▶ Extracted material:
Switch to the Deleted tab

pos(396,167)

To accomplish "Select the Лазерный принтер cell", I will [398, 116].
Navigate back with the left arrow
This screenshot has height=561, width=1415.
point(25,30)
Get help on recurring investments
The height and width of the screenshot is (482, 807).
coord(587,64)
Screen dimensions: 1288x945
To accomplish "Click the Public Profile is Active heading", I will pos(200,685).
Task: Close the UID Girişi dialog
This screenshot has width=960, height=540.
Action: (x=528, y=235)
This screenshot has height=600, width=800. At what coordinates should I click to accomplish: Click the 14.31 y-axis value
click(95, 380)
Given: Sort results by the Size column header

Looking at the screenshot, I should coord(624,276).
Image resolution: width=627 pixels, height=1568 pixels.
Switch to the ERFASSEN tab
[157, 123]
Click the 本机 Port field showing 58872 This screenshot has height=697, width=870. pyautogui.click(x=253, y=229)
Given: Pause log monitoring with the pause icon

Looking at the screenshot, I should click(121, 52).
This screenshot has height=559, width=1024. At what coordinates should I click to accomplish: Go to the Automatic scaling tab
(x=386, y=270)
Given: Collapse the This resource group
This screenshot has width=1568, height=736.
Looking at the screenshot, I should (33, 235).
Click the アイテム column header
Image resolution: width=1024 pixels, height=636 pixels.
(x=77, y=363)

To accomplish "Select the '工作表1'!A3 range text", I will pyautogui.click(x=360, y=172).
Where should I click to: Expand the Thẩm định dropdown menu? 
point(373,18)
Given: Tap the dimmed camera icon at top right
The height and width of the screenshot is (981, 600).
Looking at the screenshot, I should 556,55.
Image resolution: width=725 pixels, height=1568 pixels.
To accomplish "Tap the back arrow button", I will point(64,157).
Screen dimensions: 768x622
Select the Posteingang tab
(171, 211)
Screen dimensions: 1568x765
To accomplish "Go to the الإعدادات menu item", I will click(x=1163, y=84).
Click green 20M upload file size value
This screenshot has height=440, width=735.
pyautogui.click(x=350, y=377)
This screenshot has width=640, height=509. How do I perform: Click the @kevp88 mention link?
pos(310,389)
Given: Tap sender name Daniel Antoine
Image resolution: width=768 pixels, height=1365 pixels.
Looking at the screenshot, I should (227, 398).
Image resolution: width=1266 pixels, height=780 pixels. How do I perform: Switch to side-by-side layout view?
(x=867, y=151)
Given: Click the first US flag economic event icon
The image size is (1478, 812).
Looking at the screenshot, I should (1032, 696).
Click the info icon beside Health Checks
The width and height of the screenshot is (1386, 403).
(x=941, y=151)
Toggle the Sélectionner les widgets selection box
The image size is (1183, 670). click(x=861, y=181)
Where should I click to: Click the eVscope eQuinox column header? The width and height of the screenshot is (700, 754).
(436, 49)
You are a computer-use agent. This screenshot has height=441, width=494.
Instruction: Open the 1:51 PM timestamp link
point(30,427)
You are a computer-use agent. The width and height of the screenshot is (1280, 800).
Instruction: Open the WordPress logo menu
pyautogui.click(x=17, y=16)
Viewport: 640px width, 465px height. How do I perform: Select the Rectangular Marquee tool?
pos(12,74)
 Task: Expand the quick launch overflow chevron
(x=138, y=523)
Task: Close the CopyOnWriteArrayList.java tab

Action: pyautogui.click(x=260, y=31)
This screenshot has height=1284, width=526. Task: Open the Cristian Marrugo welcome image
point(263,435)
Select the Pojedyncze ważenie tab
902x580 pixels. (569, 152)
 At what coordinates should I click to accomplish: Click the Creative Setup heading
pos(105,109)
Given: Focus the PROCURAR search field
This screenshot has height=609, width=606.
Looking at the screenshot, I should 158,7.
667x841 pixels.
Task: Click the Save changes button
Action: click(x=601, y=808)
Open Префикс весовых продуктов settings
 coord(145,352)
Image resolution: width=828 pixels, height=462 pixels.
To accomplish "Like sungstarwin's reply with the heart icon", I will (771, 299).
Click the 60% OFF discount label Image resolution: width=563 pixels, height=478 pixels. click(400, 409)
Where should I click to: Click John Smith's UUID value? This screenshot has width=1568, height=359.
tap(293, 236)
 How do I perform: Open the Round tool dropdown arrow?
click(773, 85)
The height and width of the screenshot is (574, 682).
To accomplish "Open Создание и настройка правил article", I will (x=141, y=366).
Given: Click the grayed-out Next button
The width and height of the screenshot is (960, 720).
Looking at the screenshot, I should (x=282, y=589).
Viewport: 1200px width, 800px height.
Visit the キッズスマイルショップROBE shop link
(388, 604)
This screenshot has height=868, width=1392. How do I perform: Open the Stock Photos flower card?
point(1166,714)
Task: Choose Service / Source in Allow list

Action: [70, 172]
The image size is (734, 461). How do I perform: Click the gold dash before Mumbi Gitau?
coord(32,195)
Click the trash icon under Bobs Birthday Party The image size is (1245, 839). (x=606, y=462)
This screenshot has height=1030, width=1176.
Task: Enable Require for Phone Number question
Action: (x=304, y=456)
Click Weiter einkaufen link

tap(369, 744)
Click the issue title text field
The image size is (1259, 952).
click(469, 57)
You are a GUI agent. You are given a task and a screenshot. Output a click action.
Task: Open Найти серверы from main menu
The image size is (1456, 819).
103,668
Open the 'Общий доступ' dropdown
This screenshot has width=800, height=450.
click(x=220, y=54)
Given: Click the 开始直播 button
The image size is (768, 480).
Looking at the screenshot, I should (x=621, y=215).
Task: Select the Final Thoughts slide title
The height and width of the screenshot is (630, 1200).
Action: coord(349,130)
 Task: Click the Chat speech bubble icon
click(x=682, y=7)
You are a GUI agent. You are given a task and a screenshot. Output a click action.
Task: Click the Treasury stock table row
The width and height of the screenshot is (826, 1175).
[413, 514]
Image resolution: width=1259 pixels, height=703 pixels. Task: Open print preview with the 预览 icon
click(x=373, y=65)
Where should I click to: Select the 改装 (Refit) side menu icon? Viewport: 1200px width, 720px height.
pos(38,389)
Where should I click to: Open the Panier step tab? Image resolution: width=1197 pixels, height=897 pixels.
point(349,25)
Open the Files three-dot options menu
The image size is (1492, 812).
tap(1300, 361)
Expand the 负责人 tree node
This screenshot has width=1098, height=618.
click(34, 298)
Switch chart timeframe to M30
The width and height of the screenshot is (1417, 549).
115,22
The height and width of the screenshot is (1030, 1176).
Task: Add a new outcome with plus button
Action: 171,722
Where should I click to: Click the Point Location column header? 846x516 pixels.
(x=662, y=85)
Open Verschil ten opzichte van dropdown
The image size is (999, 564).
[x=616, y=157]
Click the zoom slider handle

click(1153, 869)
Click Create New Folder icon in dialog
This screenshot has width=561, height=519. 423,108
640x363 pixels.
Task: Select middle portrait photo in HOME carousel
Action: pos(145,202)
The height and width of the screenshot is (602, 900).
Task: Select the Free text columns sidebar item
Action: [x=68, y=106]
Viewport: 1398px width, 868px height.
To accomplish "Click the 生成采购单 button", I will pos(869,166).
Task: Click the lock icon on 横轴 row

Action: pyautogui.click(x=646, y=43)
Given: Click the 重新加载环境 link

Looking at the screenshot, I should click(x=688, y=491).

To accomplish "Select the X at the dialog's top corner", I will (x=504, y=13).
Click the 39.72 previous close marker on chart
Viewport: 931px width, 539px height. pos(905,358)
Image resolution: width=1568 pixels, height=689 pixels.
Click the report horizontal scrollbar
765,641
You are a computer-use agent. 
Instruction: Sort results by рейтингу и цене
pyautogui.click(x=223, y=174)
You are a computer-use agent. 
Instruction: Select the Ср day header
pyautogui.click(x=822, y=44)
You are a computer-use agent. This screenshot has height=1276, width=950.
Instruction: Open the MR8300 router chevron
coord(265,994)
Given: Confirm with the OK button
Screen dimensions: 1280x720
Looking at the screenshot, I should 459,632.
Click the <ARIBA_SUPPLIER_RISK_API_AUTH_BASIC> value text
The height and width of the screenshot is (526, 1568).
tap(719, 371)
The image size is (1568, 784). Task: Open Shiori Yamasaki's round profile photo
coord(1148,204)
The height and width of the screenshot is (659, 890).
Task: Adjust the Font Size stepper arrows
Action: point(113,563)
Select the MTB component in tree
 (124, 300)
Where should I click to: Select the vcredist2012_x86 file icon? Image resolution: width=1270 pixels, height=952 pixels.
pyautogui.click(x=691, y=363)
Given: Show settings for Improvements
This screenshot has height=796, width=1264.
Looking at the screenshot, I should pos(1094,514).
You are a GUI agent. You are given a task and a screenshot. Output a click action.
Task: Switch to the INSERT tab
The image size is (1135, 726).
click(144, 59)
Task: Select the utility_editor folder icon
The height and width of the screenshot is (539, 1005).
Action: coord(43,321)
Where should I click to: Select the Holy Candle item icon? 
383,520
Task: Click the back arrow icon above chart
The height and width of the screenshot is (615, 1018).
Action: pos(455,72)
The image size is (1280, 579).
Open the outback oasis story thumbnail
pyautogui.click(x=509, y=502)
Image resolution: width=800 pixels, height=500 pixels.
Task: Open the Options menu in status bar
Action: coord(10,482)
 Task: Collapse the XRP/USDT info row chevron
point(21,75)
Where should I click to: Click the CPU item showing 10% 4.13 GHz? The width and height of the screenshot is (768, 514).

▶ What needs to be done: Where in the records above does the word "field" appear? Copy each line that holds it.

▶ Answer to this task:
Click the 本机 Port field showing 58872 This screenshot has height=697, width=870. pyautogui.click(x=253, y=229)
Given: Focus the PROCURAR search field
Click the issue title text field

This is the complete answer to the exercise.